Thursday, July 17, 2008

Graveyard Clean-rooms

Central user facilities are appearing everywhere - and they are a great way to make sure that everyone in a given community has access to the same equipment, not just the Nobel Laureates who bring the multi-million dollar grants. But, at the same time, there is limited space in these facilities.

This may not be a big of a problem in the life sciences (but here I'm rather out of my league, as I'm not in the life sciences, so please feel free to correct me), but in engineering where most of the equipment is put in clean-rooms, space is fought over. This brings me to my next point. Whose equipment is most important and who gets to decide?

Is it the assistant professor's new X, which is critical to their success, but no one else really cares about it/uses it or is it the tenured professor's Y, which is occasionally used, but 8 yrs ago produced a Nature and/or Science paper.
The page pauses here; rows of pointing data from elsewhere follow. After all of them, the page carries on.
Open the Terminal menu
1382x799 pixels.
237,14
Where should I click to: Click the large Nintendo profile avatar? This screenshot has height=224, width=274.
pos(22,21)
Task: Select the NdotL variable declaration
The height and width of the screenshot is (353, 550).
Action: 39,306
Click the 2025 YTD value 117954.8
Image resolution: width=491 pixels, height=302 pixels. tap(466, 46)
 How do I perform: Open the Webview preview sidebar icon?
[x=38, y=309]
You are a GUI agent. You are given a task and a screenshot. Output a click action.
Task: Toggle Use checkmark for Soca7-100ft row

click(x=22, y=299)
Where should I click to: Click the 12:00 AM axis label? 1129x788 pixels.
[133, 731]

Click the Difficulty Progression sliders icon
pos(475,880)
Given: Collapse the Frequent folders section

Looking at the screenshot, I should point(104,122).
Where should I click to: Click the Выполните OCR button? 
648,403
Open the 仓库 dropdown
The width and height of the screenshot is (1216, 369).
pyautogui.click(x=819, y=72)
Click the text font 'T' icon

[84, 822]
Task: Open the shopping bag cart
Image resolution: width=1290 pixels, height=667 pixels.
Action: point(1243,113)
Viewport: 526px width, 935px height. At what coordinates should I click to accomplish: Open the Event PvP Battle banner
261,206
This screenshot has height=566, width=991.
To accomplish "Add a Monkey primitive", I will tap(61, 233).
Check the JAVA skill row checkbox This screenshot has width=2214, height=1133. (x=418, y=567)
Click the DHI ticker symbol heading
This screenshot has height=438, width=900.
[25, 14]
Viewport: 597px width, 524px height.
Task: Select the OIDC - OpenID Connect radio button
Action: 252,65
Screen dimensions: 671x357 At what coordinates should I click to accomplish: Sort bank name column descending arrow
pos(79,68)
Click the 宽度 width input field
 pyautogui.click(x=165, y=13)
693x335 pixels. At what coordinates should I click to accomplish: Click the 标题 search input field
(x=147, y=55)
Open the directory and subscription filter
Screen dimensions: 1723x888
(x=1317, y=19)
Or, is it the department chair's Z, which is currently broken and just taking up space, but it cost a trillion dollars (not literally) when it was initially purchased, so no one wants to be the one to trow it away.

In the perfect world, there would be space for everything, and a choice wouldn't have to be made. But progress happens, and new equipment needs to be purchased in order to stay at the cutting edge. But to buy new equipment, it is necessary to show the granting agency gods that you have a place to put it - and right now, that place doesn't exist because of the graveyard that is the clean-room.